# Aim of the exercise
Reproduce only the lines that begin at the line with "You are a GUI" and run to the end of the entries; omit every picture.

[Stored records]
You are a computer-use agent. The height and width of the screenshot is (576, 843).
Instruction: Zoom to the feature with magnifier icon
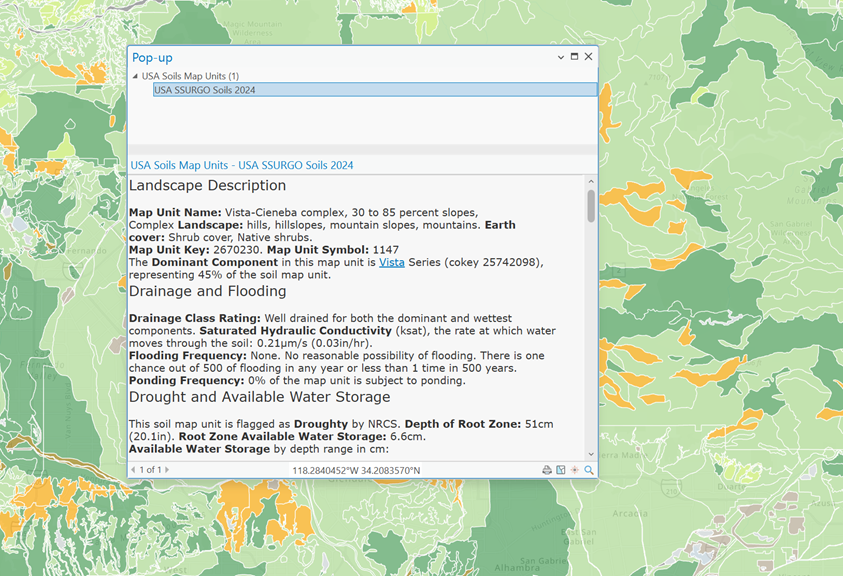589,470
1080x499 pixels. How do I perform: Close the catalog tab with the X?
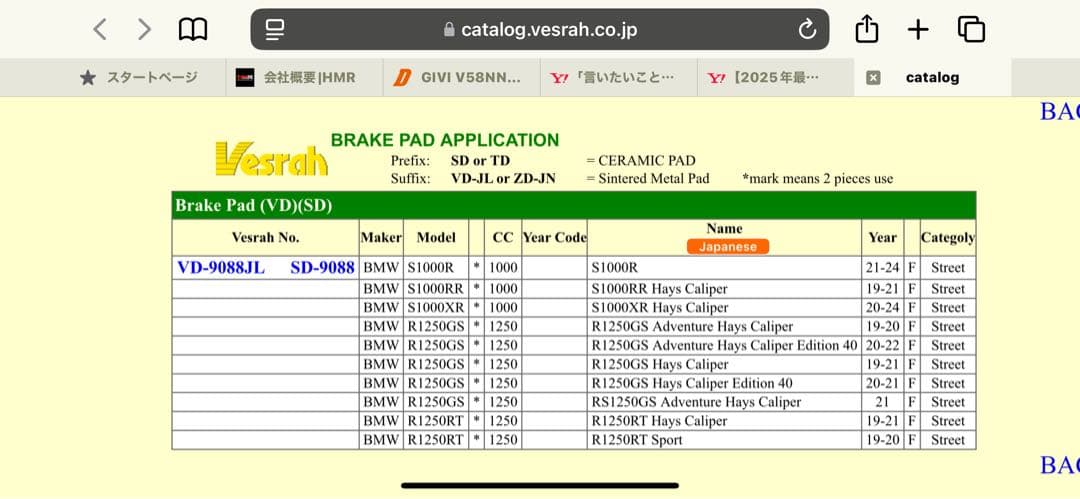point(873,77)
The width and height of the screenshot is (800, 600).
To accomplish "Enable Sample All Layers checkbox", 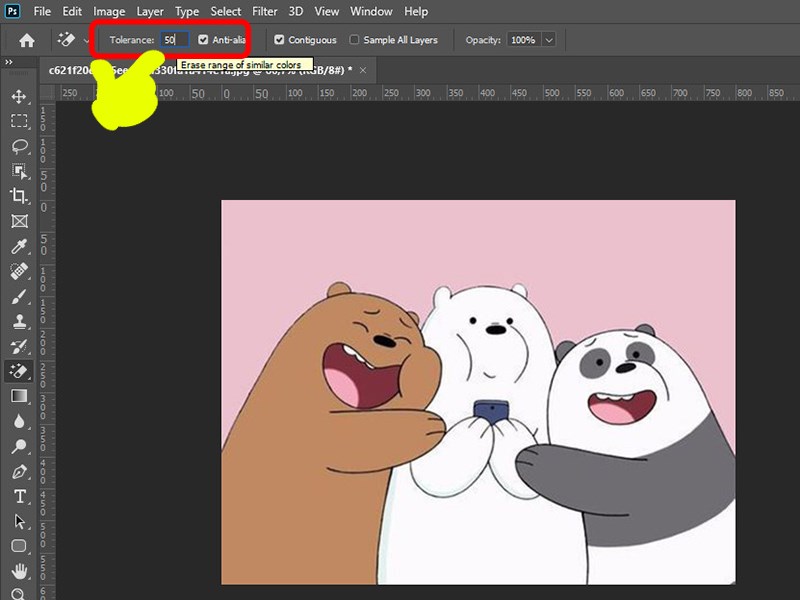I will pyautogui.click(x=355, y=40).
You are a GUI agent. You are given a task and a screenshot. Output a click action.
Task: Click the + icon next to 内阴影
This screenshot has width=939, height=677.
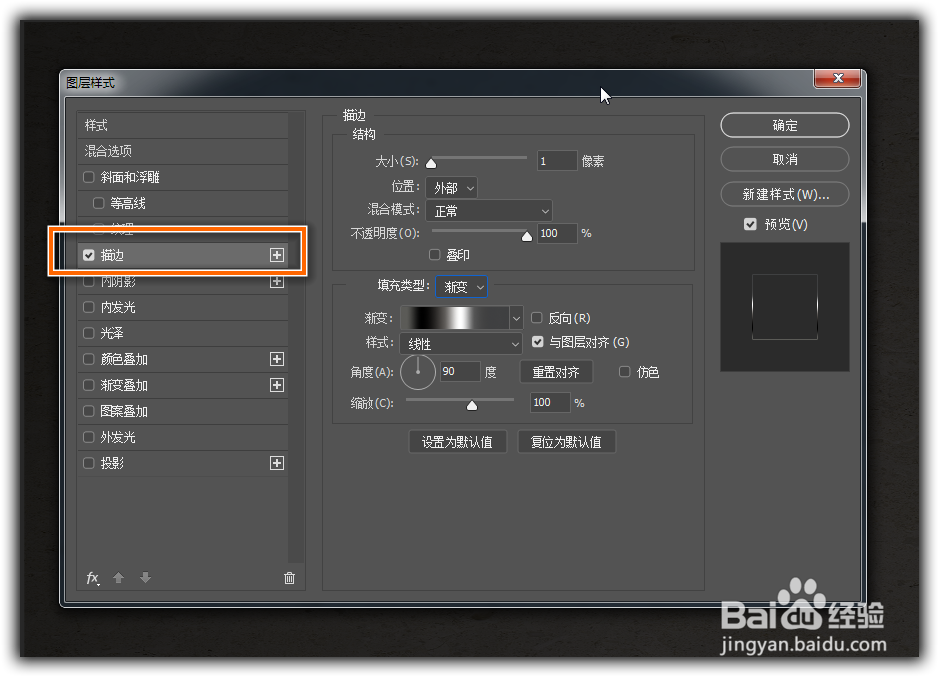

# Reply
You are a GUI agent. You are given a task and a screenshot. Output a click action.
Task: Click the + icon next to 内阴影
This screenshot has width=939, height=677.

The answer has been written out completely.